#### Exercise aim:
The records that appear below are to be restated word for word.

#### Stored dataset items:
....

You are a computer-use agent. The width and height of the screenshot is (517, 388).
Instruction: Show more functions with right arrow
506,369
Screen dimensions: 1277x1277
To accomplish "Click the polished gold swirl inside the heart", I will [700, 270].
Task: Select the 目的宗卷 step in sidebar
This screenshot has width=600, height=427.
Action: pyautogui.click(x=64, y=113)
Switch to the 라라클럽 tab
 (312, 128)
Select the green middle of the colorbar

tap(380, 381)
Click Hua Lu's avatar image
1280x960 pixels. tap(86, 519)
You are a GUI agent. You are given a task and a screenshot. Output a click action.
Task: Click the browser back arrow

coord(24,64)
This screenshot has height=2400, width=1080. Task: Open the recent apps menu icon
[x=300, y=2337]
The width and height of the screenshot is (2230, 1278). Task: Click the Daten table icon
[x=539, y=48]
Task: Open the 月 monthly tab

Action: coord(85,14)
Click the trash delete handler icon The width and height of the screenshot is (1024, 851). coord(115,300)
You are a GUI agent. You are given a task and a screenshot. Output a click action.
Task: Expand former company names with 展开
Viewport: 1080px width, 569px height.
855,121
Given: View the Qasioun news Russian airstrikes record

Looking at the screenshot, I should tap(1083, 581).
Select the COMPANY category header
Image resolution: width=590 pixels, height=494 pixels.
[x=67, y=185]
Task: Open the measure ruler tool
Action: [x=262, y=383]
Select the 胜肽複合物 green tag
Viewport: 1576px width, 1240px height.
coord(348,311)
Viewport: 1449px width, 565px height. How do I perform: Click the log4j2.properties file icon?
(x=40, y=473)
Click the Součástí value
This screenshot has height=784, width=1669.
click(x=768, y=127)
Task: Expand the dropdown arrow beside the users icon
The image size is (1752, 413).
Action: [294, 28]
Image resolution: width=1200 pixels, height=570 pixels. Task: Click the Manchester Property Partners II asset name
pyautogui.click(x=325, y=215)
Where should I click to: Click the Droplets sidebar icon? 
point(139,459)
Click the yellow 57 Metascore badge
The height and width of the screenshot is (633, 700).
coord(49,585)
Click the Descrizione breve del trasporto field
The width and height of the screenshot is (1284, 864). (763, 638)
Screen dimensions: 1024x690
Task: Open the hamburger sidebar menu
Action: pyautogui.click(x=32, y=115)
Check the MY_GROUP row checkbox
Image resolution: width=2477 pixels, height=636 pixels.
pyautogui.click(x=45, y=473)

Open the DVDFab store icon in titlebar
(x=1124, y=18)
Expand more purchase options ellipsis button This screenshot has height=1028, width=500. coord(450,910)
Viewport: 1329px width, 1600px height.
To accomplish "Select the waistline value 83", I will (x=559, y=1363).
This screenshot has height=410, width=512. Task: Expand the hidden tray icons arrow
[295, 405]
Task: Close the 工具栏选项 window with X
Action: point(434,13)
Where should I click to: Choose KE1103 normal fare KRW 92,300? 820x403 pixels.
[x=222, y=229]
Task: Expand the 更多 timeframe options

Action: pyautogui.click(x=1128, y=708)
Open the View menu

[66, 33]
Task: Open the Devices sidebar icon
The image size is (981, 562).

....

#### Response box:
You are a computer-use agent. The width and height of the screenshot is (517, 388).
Instruction: Show more functions with right arrow
506,369
Screen dimensions: 1277x1277
To accomplish "Click the polished gold swirl inside the heart", I will [700, 270].
Task: Select the 目的宗卷 step in sidebar
This screenshot has width=600, height=427.
Action: pyautogui.click(x=64, y=113)
Switch to the 라라클럽 tab
 (312, 128)
Select the green middle of the colorbar

tap(380, 381)
Click Hua Lu's avatar image
1280x960 pixels. tap(86, 519)
You are a GUI agent. You are given a task and a screenshot. Output a click action.
Task: Click the browser back arrow

coord(24,64)
This screenshot has height=2400, width=1080. Task: Open the recent apps menu icon
[x=300, y=2337]
The width and height of the screenshot is (2230, 1278). Task: Click the Daten table icon
[x=539, y=48]
Task: Open the 月 monthly tab

Action: coord(85,14)
Click the trash delete handler icon The width and height of the screenshot is (1024, 851). coord(115,300)
You are a GUI agent. You are given a task and a screenshot. Output a click action.
Task: Expand former company names with 展开
Viewport: 1080px width, 569px height.
855,121
Given: View the Qasioun news Russian airstrikes record

Looking at the screenshot, I should tap(1083, 581).
Select the COMPANY category header
Image resolution: width=590 pixels, height=494 pixels.
[x=67, y=185]
Task: Open the measure ruler tool
Action: [x=262, y=383]
Select the 胜肽複合物 green tag
Viewport: 1576px width, 1240px height.
coord(348,311)
Viewport: 1449px width, 565px height. How do I perform: Click the log4j2.properties file icon?
(x=40, y=473)
Click the Součástí value
This screenshot has height=784, width=1669.
click(x=768, y=127)
Task: Expand the dropdown arrow beside the users icon
The image size is (1752, 413).
Action: [294, 28]
Image resolution: width=1200 pixels, height=570 pixels. Task: Click the Manchester Property Partners II asset name
pyautogui.click(x=325, y=215)
Where should I click to: Click the Droplets sidebar icon? 
point(139,459)
Click the yellow 57 Metascore badge
The height and width of the screenshot is (633, 700).
coord(49,585)
Click the Descrizione breve del trasporto field
The width and height of the screenshot is (1284, 864). (763, 638)
Screen dimensions: 1024x690
Task: Open the hamburger sidebar menu
Action: pyautogui.click(x=32, y=115)
Check the MY_GROUP row checkbox
Image resolution: width=2477 pixels, height=636 pixels.
pyautogui.click(x=45, y=473)

Open the DVDFab store icon in titlebar
(x=1124, y=18)
Expand more purchase options ellipsis button This screenshot has height=1028, width=500. coord(450,910)
Viewport: 1329px width, 1600px height.
To accomplish "Select the waistline value 83", I will (x=559, y=1363).
This screenshot has height=410, width=512. Task: Expand the hidden tray icons arrow
[295, 405]
Task: Close the 工具栏选项 window with X
Action: point(434,13)
Where should I click to: Choose KE1103 normal fare KRW 92,300? 820x403 pixels.
[x=222, y=229]
Task: Expand the 更多 timeframe options

Action: pyautogui.click(x=1128, y=708)
Open the View menu

[66, 33]
Task: Open the Devices sidebar icon
The image size is (981, 562).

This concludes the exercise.